The following placements were considered and not recommended:

  • A .well-known URI (e.g., /.well-known/mcp/server-card). .well-known is for site-wide metadata, whereas an individual server's card is application-level metadata. Because the Catalog is the discovery entrypoint and already provides each card's url, hosting the card under .well-known adds no value — the card can live anywhere the Catalog points. (Note: .well-known remains correct for the Catalog itself at /.well-known/mcp/catalog.json and for OAuth metadata such as /.well-known/oauth-protected-resource — those are genuinely site-wide. This change applies only to the single-server Server Card.)
  • The bare streamable-HTTP endpoint (GET <streamable-http-url> with no suffix). In the Streamable HTTP transport a GET on the MCP endpoint already has a reserved meaning — it opens the SSE stream. Serving the card there overloads that endpoint and forces content negotiation to disambiguate "give me the card" from "open the stream." This remains spec-allowed (any unreserved URI is valid) but is explicitly not recommended; avoiding the overload of the connection-establishing endpoint is the primary motivation for reserving a distinct /server-card suffix.
  • Nesting under a domain-root /mcp/ (e.g., /mcp/server-card). In MCP, /mcp denotes the transport endpoint itself (canonical-URI examples: https://mcp.example.com/mcp, https://mcp.example.com/server/mcp). There is no precedent for /mcp/ as a metadata sub-namespace relative to a server URL. Nesting under /mcp/ collides conceptually with "the JSON-RPC endpoint" and creates ambiguity about whether the path is relative to the server URL or the domain root. (This is distinct from a server that simply happens to live at https://host/mcp: there, https://host/mcp/server-card is just <streamable-http-url> + /server-card — the recommended convention — not a domain-root /mcp/ metadata namespace.)

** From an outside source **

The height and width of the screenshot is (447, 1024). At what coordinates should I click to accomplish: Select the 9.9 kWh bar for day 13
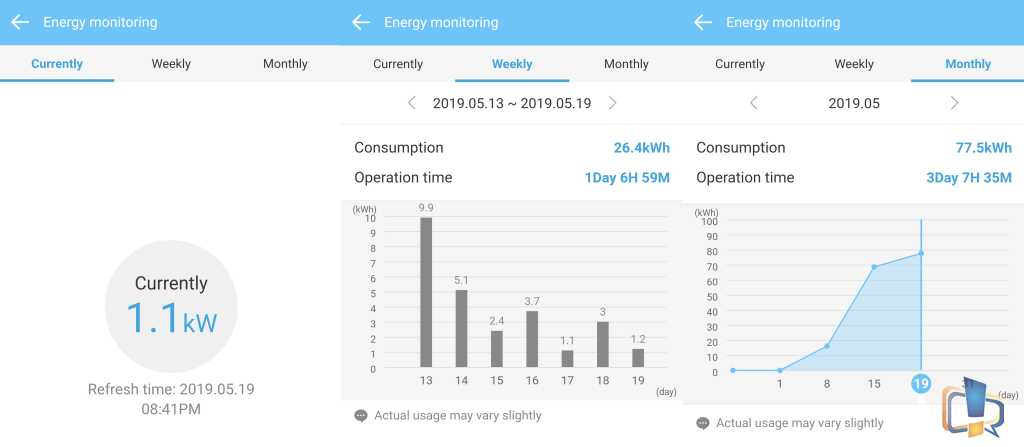(x=426, y=292)
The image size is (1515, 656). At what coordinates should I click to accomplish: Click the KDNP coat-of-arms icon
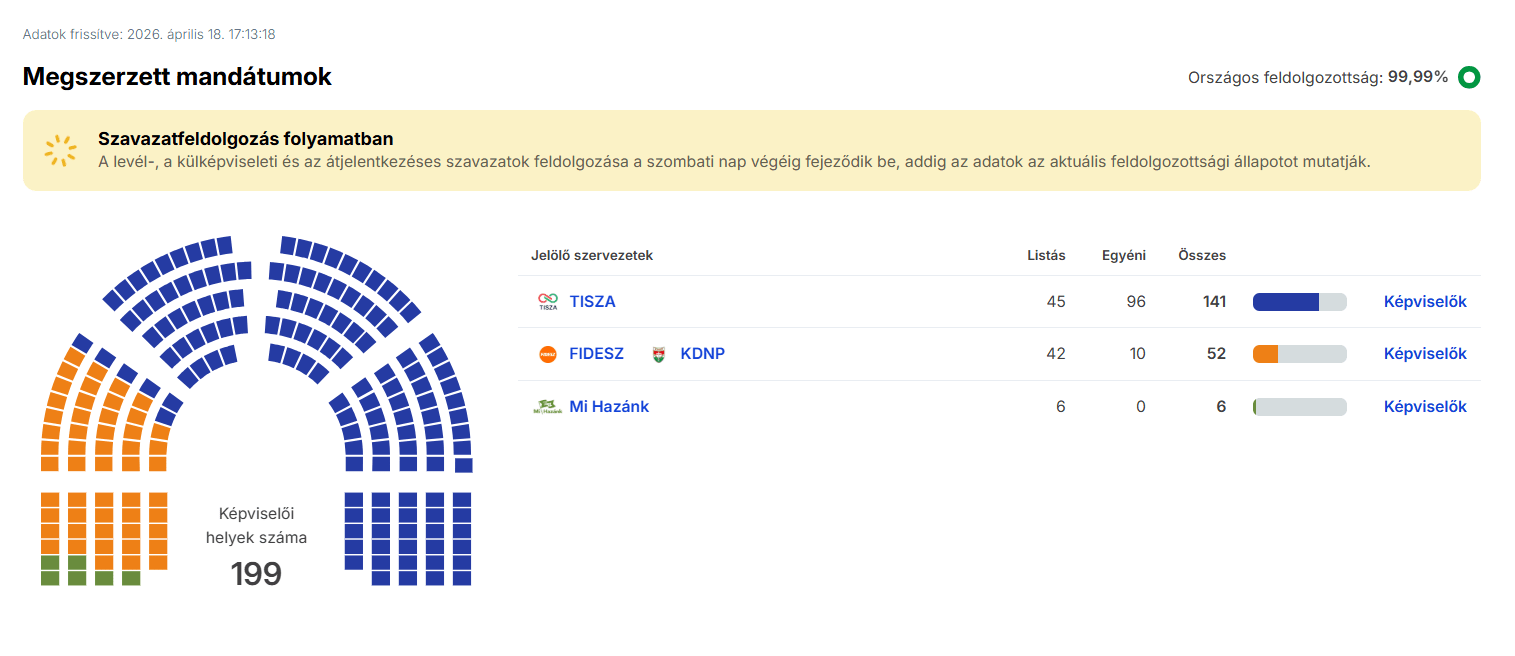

Relationship to AI Catalog

The MCP Catalog is designed as a transitional mechanism. The AI Catalog specification defines a cross-protocol discovery standard (/.well-known/ai-catalog.json) capable of indexing MCP servers, A2A agents, and other AI artifacts.

MCP Catalog entries are structurally compatible with AI Catalog entries. When the AI Catalog standard is finalized and adopted by the MCP steering committee:

  1. Domains MAY serve both /.well-known/mcp/catalog.json and /.well-known/ai-catalog.json during a transition period
  2. MCP Catalog entries can be included directly in an AI Catalog document without modification
  3. Domains that want richer metadata (trust manifests, publisher identity, collections) can adopt the full AI Catalog format

Security Considerations

Information Disclosure

MCP Catalogs are publicly accessible by design. Catalog entries MUST NOT include sensitive information such as:

  • Authentication credentials or tokens
  • Internal network topology or private endpoints
  • Proprietary business logic

Server Card Accuracy

A Server Card is consumed before the client connects, so an inaccurate one — stale or deliberately crafted — is a mild confusion or downgrade vector: one that overstates transport or protocol-version support, or misrepresents the server's identity, can steer a client toward a weaker configuration or the wrong server before it observes the actual server/discover response. This makes the consistency requirement partly a security property, not merely a matter of correctness. The normative protections live in Consistency with Runtime Behavior: clients do not treat a Server Card as authoritative and reconcile it against the live connection.

CORS Requirements

Discovery endpoints MUST include appropriate CORS headers to allow browser-based clients:

Access-Control-Allow-Origin: *
Access-Control-Allow-Methods: GET
Access-Control-Allow-Headers: Content-Type

This is safe because MCP Catalogs contain only public metadata and are read-only.

Caching

Servers SHOULD include caching headers to reduce unnecessary requests:

Cache-Control: public, max-age=3600

Transport Security

MCP Catalogs MUST be served over HTTPS (TLS 1.2 or later) in production. HTTP MAY be used for local development only.

Denial of Service

MCP Servers SHOULD implement rate limiting on their Server Card endpoint to prevent abuse.

MCP Clients SHOULD respect Cache-Control headers and avoid unnecessary polling.